On Tuesday, when asked by a French reporter if the birth in the royal family could “improve relations between Tehran and London,” Araghchi had congratulated the royal family and said that “He is the third in line to the monarchy.” Araghchi warned, however, that an improvement in the relationship between the two countries would not be a simple task. “The dimensions of are our relationships are too complex for an issue such as this to help it,” he said.
Hard-line Mashregh interviewed three members of the parliament’s national security council for their reaction on Araghchi’s statements.

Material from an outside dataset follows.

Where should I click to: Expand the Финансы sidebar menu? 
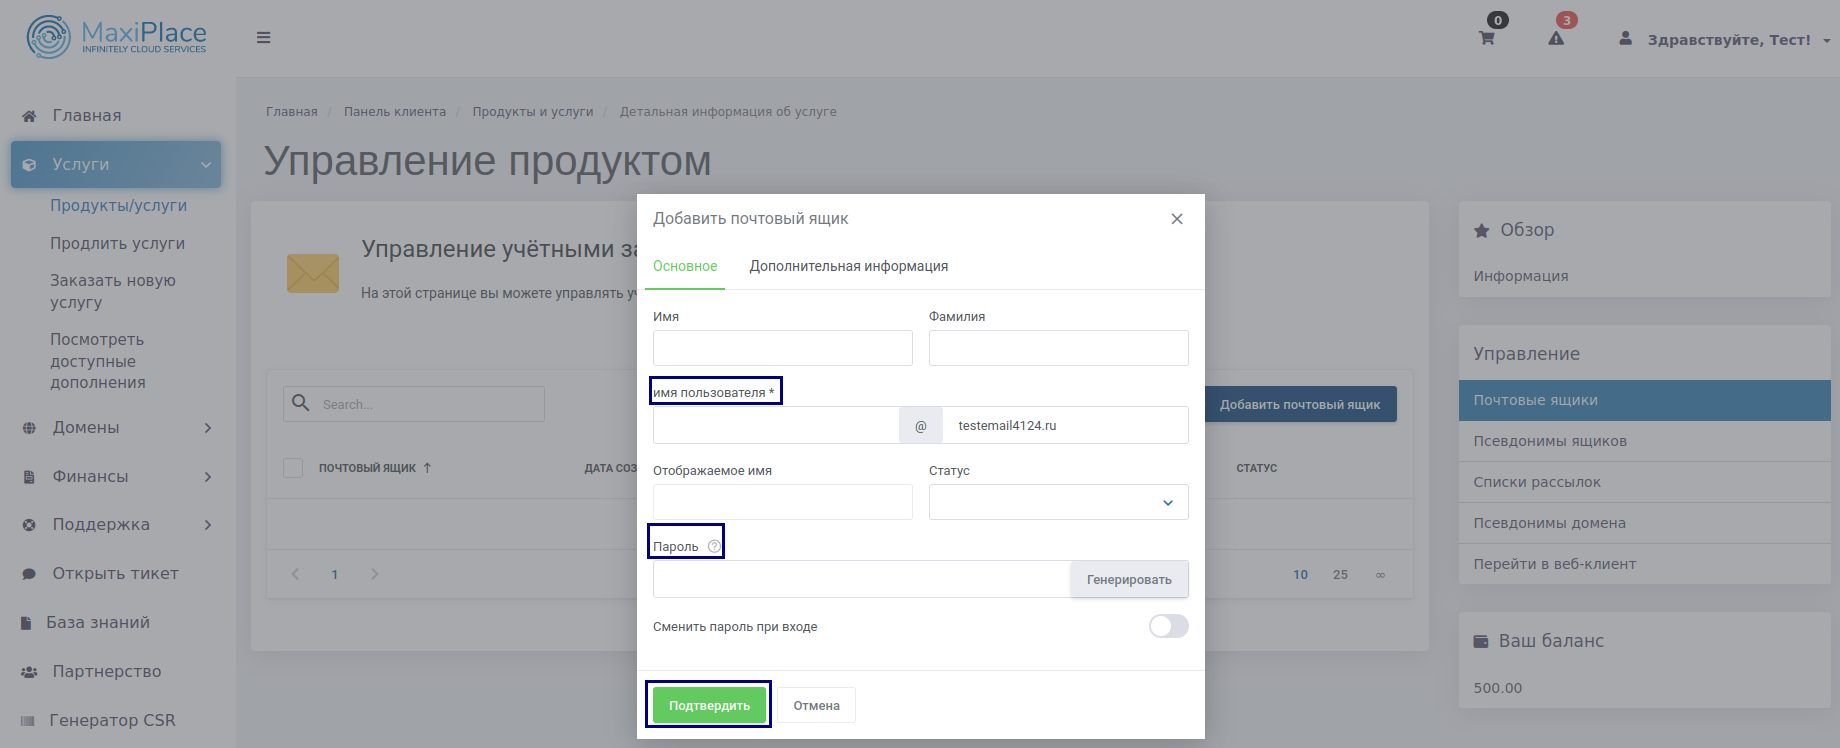point(118,477)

Javad Karimi Ghadousi said that “When the eighth parliament approved of a bill that reduced political and diplomatic relations with England, and when England reduced its relations with Iran, and currently England’s embassy in Iran and the Iran’s embassy England are closed, and even now the state of an interests section is not clear, [Araghchi’s] position is questionable.”

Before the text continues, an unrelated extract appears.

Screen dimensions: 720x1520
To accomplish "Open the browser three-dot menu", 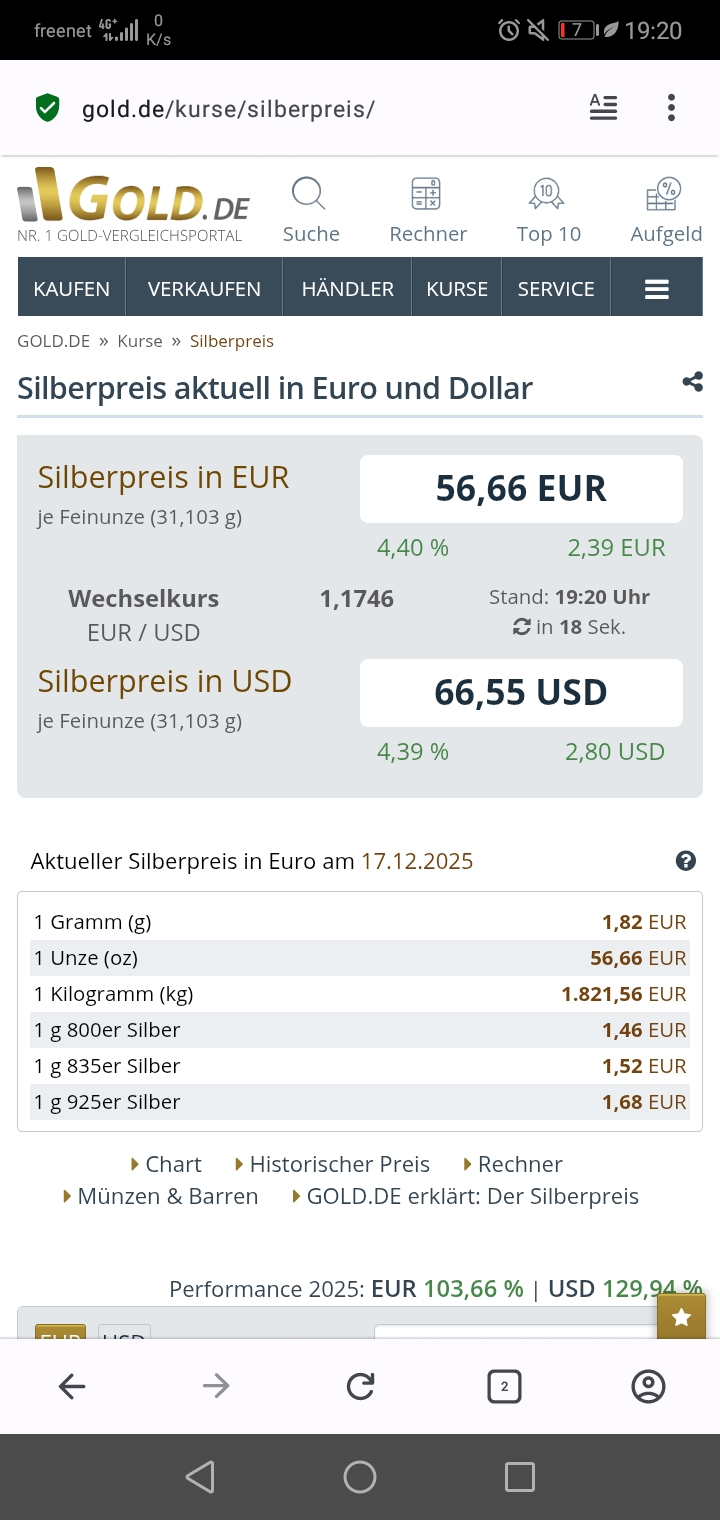I will (671, 108).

In November 2011, the British Embassy in Tehran was stormed by protesters after the UK approved sanctions on Iranian banks over their nuclear program. Although Iran’s foreign ministry expressed “regret” over the incident, the UK withdrew its diplomatic staff from Tehran and expelled the Iranian embassy staff from London. In August 2012, Supreme Leader Ayatollah Ali Khamenei said that although the “sentiments” of the youth who stormed the embassy were correct, “entering the embassy was not right.”
Karimi Ghadousi continued, “Iranians are still upset about the dark colonial history of England. How can the spokesman for the foreign ministry take such a position on a reactionary … phenomenon?” He added, “The people of England themselves have formed widespread campaigns to oppose the basis of the monarchy.”
Alaeddin Borujerdi, chairman of parliament’s commission on the national security council, said of the birth that “It has no place in the foreign policy of the Islamic Republic of Iran and this issue does not have the value of taking a position.” He added, “Relations with England are the result of their actions toward Iran. England has a long, dark history in Iran which has caused the resentment of the nation. And after the Islamic revolution, along with America, their policy has been one of hostility.”
On the possibility of future relations between England and Iran, Borujerdi said, “Until they change their policies, we cannot have an improvement in relations. It is also England that made the decision to cut relations, and it is them that has to compensate for this.”
Kazem Jalali said, “It was a mistake that it happened and there was no need to take a position on it.” He added, “It was not even an important event in the world and the English have had many of these births. It was not worthy of the dignity of the spokesman of the Foreign Ministry of the Islamic Republic of Iran.”
Yesterday, the UK Foreign Office spokesperson said that the UK would not be sending a representative to president-elect Hassan Rouhani’s inauguration, despite receiving an invitation.